## Problem
Beginning with the line containing "The image size is (940, 588).", transcribe every line exactly down to the last one in the records below, and drop the pictures.

[Collected data]

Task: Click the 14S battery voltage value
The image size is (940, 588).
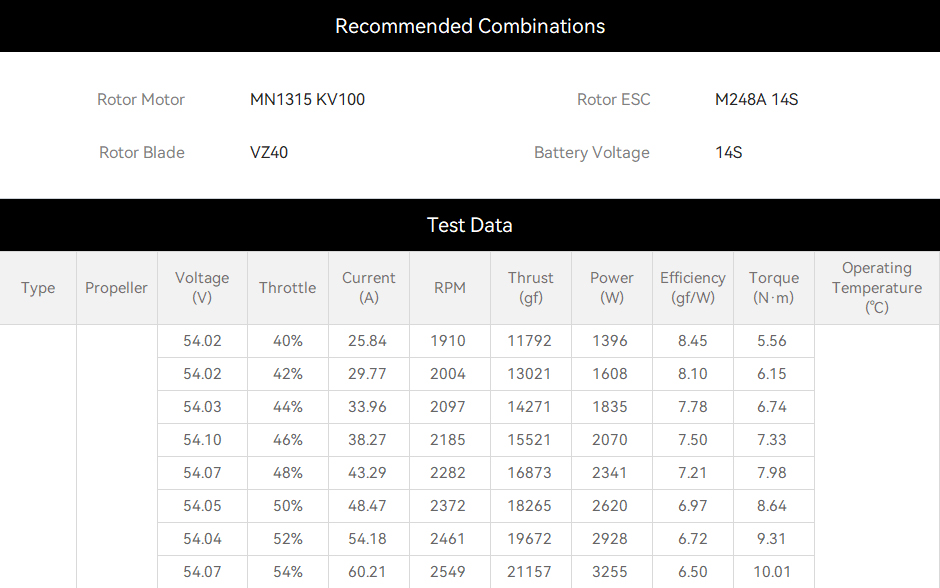Action: 728,152
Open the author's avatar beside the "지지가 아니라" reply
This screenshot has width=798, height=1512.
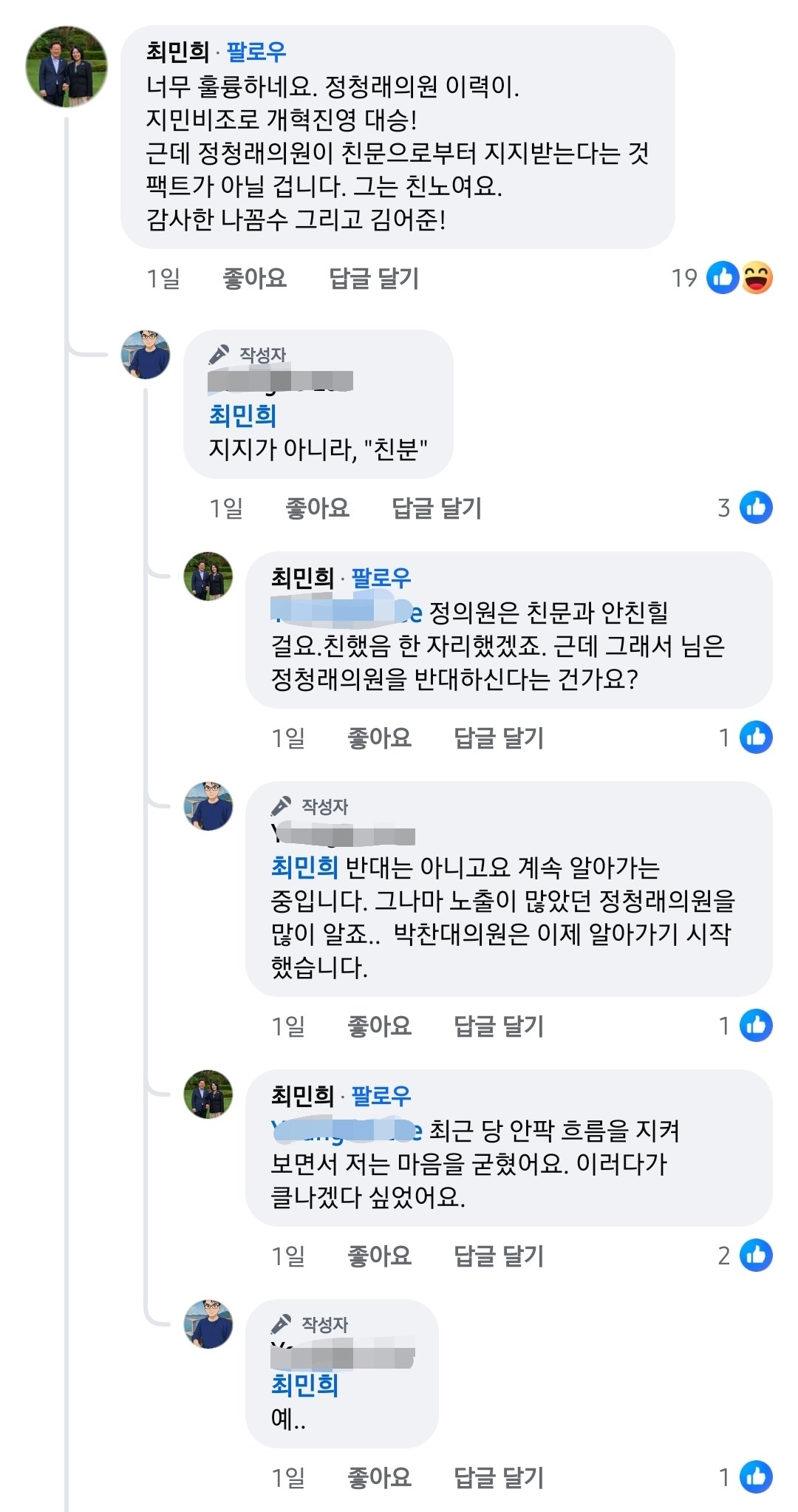(146, 355)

## Your response
The image size is (940, 588).
Action: 728,152
Open the author's avatar beside the "지지가 아니라" reply
This screenshot has width=798, height=1512.
(146, 355)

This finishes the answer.